Equally familiar was the type of referral. The vast majority of calls I have received involved toddlers and children who handled, mouthed, or chewed upon mushrooms.(+) All but two * such cases involved generally benign mushrooms, the most concern being for those toddlers who handled Panaeolus (Psathyrella/Panaeolina) foenisecii. Again, no change in the pattern I had come to expect from local calls.  Comforting too that these 'grazers" often located choice edibles (Pleurotus ostreatus) or otherwise interesting mushrooms.  (Rhizopogon sp.) Were only the rest of us so good.

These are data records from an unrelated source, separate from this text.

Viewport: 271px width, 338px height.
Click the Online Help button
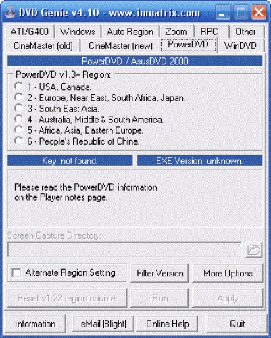(x=168, y=324)
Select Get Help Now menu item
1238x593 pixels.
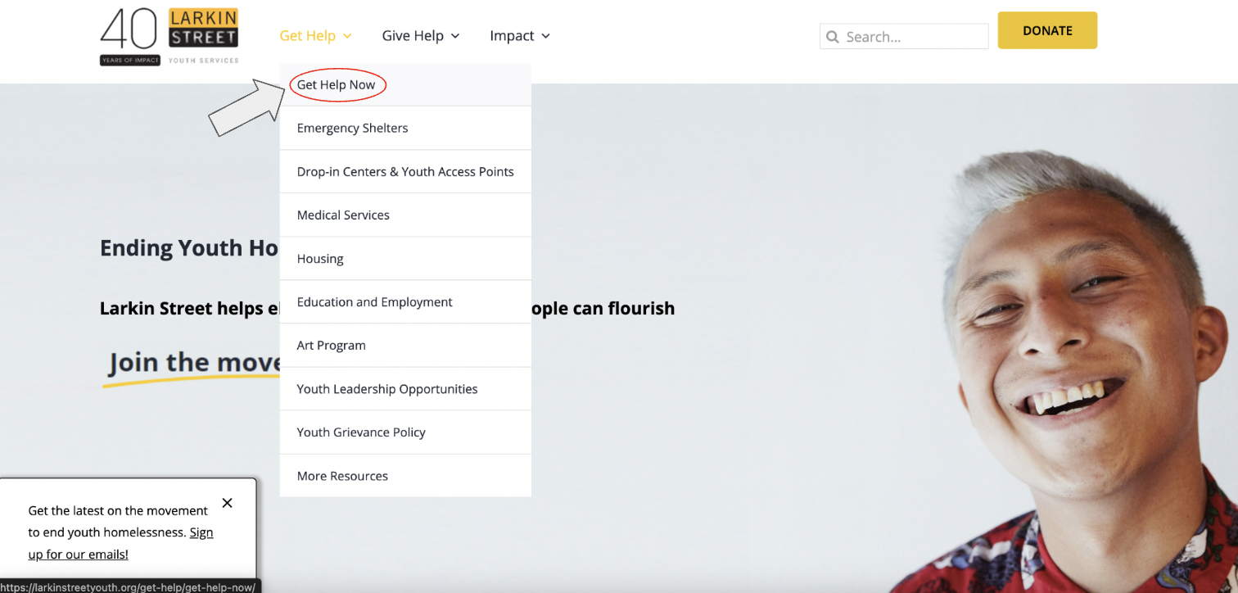click(x=336, y=85)
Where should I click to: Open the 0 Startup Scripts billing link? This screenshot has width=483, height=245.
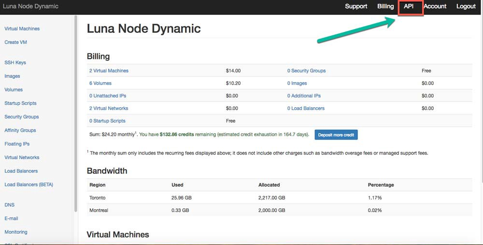(x=107, y=121)
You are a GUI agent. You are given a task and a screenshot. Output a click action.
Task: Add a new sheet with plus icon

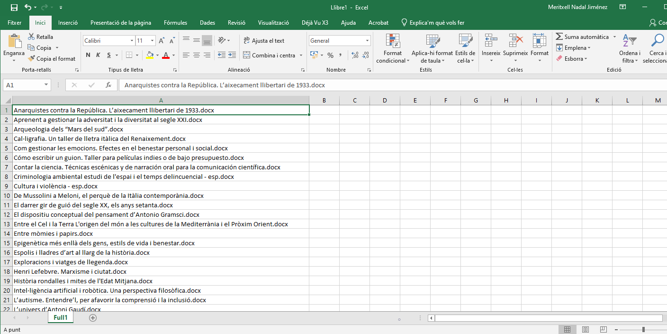point(93,318)
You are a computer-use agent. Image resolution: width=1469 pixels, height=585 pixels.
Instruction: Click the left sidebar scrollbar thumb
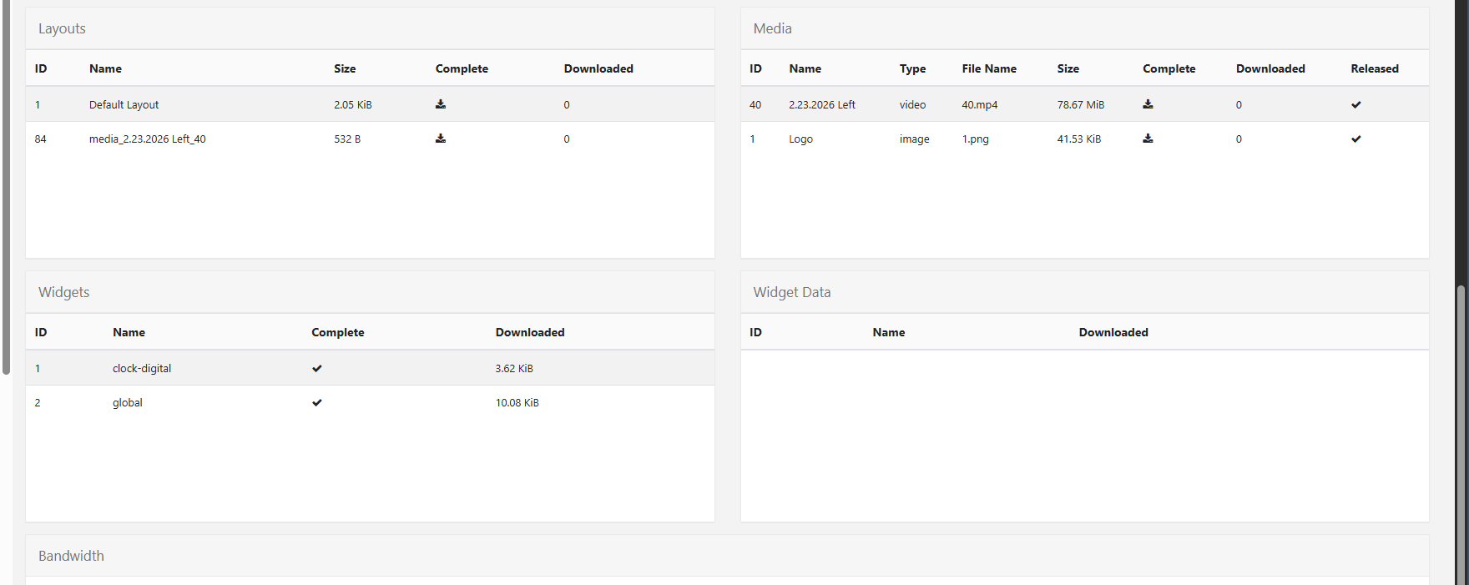(x=6, y=184)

[* The most dangerous one was independently identified by a friend of the family, prior to presentation at the ER as Amanita gemmata/crenulata.  The friend turned out to be a NAMA member who had in the past worked as a consultant for Poison Control. I know her and accepted her ID without further involvement.  The second involved an immature Scleroderma citrinum that was missing only a very small (5mm) portion.]

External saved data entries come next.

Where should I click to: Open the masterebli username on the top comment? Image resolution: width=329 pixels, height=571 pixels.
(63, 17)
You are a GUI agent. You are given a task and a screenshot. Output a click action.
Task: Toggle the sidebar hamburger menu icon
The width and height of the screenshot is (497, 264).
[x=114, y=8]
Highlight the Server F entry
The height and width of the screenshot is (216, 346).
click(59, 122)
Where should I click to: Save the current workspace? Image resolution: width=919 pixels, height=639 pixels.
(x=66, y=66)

[(+) This pattern of exposure is confirmed by the data of Northern New England Poison Control Center where 64% of the 227 mushroom exposures reported to them in 2006 involved children aged five years and under.]

I was also reminded of how mushrooms often fruit over a wide area at the same time, and how knowledge of this fruiting pattern can help in identification. Consider the following.

On the afternoon of September 25th, 2007, I received three referrals within a five hour period: One from southern Coastal Maine, near the New Hampshire border, followed by one from inland near Augusta, the State Capital, concluding with one from Burlington Vermont, in the Lake Champlain Valley near the Canadian border.   All three cases involved children who collected/handled/ate Gyrodon meruliodes.  The specimens were variously described as chanterelles, brackets or tree ears and some of the images were terrible, but coming so clustered the clearest images and descriptions were useful in interpreting the more confusing.  And once I had a tentative description I was able to speak with the parents and inquire about the trees in the area where the child collected the mushroom.  In two of the three cases Ash was mentioned as the only tree.


Over the past few years several problems specific to internet ID work have been recognized. Described below, they warn us that we might best handle them with specific procedures. 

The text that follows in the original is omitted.